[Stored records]

────────

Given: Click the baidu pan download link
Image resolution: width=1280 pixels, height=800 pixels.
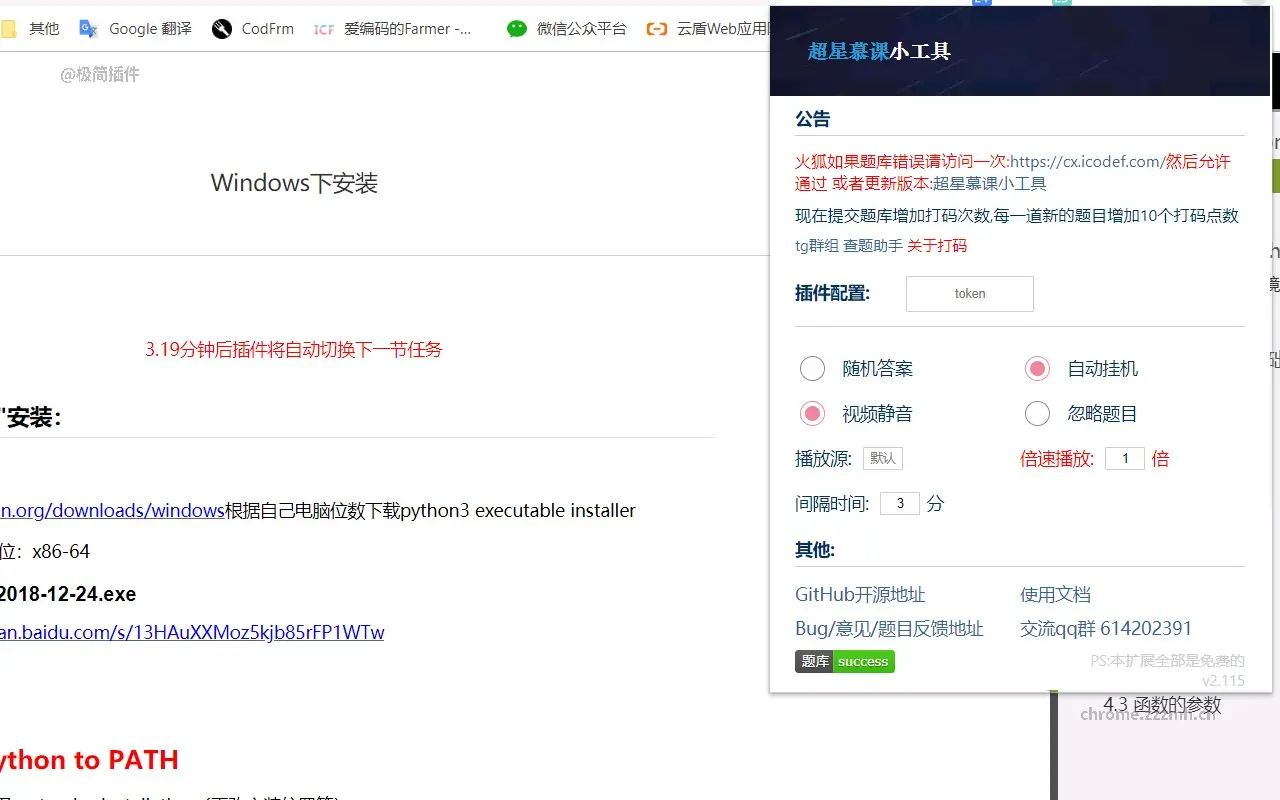Looking at the screenshot, I should (190, 634).
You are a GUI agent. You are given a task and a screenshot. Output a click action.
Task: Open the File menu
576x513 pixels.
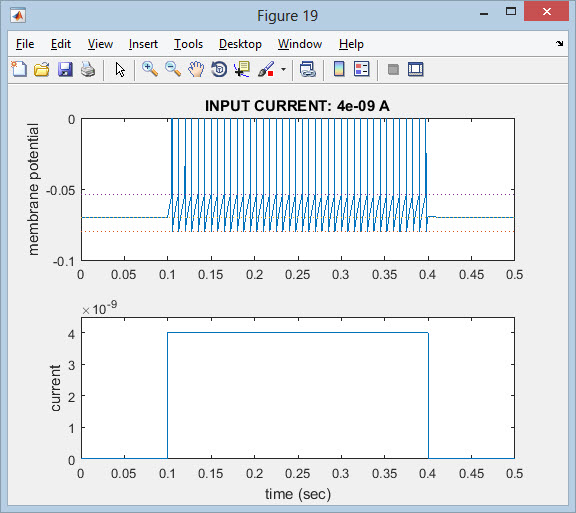pos(25,44)
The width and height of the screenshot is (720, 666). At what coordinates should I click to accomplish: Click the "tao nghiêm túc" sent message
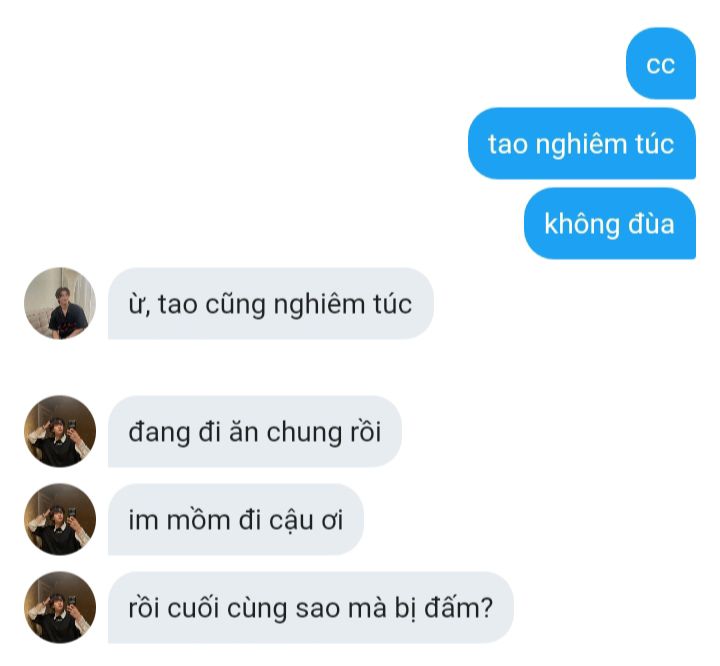[x=582, y=144]
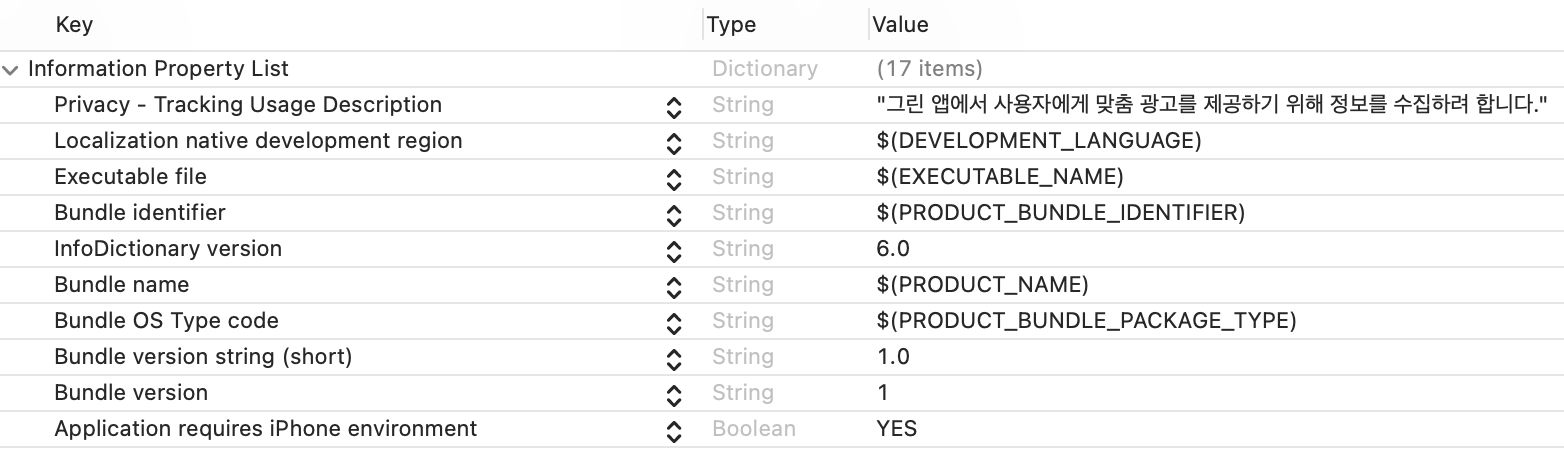Screen dimensions: 1564x452
Task: Open key stepper for Bundle OS Type code
Action: tap(674, 323)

────────

- [Try it] Output only the lines running from the line with "576x513 pixels." through the last line of the entries above, inclusive, with pictures excluded.

- [Response area]
576x513 pixels.
pos(25,44)
The width and height of the screenshot is (720, 666). At what coordinates should I click to accomplish: Click the "tao nghiêm túc" sent message
[x=582, y=144]
Screen dimensions: 1564x452
Task: Open key stepper for Bundle OS Type code
Action: tap(674, 323)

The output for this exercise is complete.